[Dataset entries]
--*--

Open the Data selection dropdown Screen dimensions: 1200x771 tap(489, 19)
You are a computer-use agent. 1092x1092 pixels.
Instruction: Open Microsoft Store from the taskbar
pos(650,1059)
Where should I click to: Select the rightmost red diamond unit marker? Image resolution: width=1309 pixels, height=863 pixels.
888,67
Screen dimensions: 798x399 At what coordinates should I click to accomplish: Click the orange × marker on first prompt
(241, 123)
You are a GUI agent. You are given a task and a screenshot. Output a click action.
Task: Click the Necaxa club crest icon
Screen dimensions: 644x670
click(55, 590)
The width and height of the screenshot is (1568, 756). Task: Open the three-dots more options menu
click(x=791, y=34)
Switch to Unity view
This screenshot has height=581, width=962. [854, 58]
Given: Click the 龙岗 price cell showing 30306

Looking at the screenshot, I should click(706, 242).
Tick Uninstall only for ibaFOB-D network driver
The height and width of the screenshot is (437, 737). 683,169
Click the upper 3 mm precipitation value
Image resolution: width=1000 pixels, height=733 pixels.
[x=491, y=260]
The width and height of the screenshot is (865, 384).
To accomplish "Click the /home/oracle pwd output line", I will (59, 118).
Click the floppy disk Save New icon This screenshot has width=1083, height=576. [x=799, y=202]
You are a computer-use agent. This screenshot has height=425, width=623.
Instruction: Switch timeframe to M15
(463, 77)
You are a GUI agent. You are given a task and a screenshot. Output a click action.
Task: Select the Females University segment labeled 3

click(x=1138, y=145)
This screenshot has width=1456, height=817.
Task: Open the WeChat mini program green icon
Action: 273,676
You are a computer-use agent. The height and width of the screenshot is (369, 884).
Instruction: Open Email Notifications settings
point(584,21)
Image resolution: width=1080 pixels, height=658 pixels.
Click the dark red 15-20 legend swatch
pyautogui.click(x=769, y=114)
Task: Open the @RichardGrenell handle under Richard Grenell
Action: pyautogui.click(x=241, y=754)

--*--

Given the word "agent", show every line of the records that contains it.

• **SOLUTION FOR THIS TASK**:
You are a computer-use agent. 1092x1092 pixels.
You are a GUI agent. You are given a task and a screenshot. Output a click action.
You are a computer-use agent. This screenshot has height=425, width=623.
You are a GUI agent. You are given a task and a screenshot. Output a click action.
You are a computer-use agent. The height and width of the screenshot is (369, 884).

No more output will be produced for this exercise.